As a seasoned warrior, Mr. Satoya calmly took charge—somewhat to the Hardys’ surprise—and suggested that the boys stand back-to-back with him to repel their attackers, though not too close together. Instead of the famous British square, favored by the oldtime redcoats when surrounded and outnumbered, the three formed a human triangle, each several feet away from the others.
Frank and Joe were astonished at the elderly Japanese gentleman’s fighting ability. It was clear that he was expertly trained in the martial arts. The boys were too busy swinging their fists or throwing occasional karate kicks to do more than throw him a hasty glance from time to time, in case he required help.

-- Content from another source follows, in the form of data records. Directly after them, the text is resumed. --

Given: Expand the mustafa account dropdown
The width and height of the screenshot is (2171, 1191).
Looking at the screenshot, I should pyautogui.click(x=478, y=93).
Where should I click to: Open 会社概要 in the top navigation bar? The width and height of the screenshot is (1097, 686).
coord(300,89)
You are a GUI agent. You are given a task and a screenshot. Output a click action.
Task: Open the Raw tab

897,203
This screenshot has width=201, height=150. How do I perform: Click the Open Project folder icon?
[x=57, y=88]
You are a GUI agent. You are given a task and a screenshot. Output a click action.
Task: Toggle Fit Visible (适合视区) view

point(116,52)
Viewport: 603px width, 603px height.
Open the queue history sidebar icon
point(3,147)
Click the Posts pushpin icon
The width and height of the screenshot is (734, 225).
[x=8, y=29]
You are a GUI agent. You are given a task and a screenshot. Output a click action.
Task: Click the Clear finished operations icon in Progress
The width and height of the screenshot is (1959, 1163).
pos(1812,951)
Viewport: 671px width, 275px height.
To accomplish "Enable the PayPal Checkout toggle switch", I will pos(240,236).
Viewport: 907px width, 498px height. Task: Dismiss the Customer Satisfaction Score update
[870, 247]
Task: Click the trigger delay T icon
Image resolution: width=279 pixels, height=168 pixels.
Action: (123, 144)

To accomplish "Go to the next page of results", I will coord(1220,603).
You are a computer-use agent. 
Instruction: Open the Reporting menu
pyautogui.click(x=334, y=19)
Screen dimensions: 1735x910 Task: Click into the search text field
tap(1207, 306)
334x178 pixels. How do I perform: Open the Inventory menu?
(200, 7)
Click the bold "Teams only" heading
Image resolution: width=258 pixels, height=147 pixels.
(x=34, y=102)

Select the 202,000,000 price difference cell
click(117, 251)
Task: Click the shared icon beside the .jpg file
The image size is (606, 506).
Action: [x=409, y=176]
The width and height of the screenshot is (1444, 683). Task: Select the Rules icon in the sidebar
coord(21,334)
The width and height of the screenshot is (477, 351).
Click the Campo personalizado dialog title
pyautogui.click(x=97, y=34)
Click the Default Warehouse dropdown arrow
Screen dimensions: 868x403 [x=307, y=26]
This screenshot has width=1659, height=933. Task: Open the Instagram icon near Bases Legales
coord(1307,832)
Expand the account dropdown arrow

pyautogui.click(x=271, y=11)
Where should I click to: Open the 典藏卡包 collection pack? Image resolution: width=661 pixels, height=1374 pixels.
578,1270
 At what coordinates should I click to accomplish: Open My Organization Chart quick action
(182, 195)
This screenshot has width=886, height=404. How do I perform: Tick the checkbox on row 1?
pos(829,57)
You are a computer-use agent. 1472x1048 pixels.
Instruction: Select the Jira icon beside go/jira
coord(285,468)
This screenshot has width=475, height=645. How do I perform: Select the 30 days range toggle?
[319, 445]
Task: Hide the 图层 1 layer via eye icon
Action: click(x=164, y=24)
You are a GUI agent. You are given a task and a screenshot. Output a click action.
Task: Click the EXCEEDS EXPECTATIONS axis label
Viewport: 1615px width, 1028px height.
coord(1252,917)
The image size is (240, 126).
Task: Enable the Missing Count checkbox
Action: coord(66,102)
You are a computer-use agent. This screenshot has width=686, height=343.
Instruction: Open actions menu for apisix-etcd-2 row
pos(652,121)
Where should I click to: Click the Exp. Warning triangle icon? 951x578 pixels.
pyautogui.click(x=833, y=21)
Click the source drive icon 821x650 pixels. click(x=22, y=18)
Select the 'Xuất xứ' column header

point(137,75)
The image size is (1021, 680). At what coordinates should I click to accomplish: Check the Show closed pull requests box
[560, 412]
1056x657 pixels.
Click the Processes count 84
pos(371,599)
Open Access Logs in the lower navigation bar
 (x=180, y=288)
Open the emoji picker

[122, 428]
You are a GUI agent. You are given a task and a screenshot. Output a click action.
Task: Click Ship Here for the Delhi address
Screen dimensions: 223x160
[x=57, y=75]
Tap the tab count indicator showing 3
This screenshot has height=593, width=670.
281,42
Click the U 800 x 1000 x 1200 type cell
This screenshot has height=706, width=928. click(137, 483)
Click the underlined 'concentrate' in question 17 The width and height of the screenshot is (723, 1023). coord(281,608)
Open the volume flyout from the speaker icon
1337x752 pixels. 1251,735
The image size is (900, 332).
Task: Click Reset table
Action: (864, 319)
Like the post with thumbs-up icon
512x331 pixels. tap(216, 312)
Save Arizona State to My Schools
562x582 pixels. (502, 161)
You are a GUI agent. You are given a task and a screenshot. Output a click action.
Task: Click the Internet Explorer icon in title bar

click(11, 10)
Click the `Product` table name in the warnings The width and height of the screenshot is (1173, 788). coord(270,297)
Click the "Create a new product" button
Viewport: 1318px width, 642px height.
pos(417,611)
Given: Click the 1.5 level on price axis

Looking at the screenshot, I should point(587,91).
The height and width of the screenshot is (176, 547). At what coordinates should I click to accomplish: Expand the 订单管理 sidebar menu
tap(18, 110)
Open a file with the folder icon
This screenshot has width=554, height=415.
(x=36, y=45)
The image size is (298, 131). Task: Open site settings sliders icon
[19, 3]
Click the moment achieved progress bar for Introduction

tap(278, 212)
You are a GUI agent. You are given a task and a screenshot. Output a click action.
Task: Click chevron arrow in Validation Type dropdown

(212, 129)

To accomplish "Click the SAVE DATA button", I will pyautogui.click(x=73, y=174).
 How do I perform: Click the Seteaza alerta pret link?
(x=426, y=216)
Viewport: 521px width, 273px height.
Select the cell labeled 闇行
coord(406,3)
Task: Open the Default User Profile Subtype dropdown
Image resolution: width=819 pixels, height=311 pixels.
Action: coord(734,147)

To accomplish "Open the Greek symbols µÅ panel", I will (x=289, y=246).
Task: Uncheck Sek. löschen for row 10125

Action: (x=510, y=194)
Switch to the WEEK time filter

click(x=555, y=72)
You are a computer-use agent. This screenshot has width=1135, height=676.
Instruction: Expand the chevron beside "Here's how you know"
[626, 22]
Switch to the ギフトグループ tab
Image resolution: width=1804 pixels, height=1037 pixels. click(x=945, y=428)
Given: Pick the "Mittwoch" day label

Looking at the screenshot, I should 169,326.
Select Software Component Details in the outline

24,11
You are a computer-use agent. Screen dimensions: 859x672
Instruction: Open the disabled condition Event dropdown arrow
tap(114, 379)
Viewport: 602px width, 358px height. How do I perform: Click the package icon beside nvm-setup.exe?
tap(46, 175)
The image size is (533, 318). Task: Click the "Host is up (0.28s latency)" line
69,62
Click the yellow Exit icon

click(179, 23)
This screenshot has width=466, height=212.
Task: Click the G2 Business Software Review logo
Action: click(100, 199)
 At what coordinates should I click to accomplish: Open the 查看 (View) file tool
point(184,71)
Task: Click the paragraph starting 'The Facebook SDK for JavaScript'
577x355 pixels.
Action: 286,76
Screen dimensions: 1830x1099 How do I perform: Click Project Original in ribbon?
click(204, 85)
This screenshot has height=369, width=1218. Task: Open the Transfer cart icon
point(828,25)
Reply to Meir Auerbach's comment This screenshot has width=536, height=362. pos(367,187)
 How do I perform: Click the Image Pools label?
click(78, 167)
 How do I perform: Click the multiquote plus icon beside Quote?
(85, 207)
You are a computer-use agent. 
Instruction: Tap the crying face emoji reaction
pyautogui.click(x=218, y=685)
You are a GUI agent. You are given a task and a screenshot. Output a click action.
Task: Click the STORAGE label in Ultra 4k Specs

From the looks of things, no such help was likely to be needed. Mr. Satoya coolly whirled and weaved and ducked with the smooth precision of a ballet dancer—and at every move, another attacker seemed to go flying!
Frank and Joe grinned, recognizing his slick evasive technique as that of aikido, by which the attacker’s own momentum is turned back against himself.
The Hardys relied more on old-fashioned American punches to discourage their opponents, and these seemed to work equally well.
One by one, the panting Gung-Ho’s seemed to lose heart and fall back to let others do the figh
ting. At last they were actually watching, more like spectators than participants.
Moments later, as Frank uncorked a hard right that sent an attacker spinning back against the wall, one gang member exclaimed admiringly, “Hey, man! These dudes are good!”
When Joe also decked an opponent with his fist, and Mr. Satoya sent another man flying over his shoulder, the gang suddenly burst out laughing and applauding.
The Hardys could scarcely believe their eyes and ears. They and their elderly companion had fought the Gung-Ho’s to a standstill, and now they were getting cheers instead of blows. Like Horatius defending the bridge of Rome with his two friends, by their spunky fight they had actually won over their enemies!
“If you can’t lick ‘em, join ’em!” one motorcyclist chuckled and stuck out his hand toward Frank. “Put‘er there, pal!”
Frank hesitated a moment, suspecting a trick, but then grinned and responded to the offered handshake. “Suits me.”
Other gang members crowded around to join in the handshaking and smoke the figurative peace pipe.
“Hey, Pop!” one said to Satoya. “Where’d you learn all those trick judo throws?”
“Aikido, actually,” the Japanese tycoon corrected. “I learned it in a martial arts doio in my native land, many years before you were born, young man. If you too wish to learn the art, perhaps that can be arranged. My company may soon open a plant here in the Bayport area. When this happens, I shall give orders for an instructor to be sent over as part of the staff. He will teach you young men to be true samurai—not dangerous jackals or bullies.”
The Gung-Ho’s took his reproof with good-natured respect and heartily applauded the announcement. Mr. Satoya was clearly pleased. He seemed more at ease with these high-spirited, roughneck gang members than he had in the polite surroundings of the Bayport Chilton Hotel.
“What did you guys jump us for, anyhow?” Joe asked.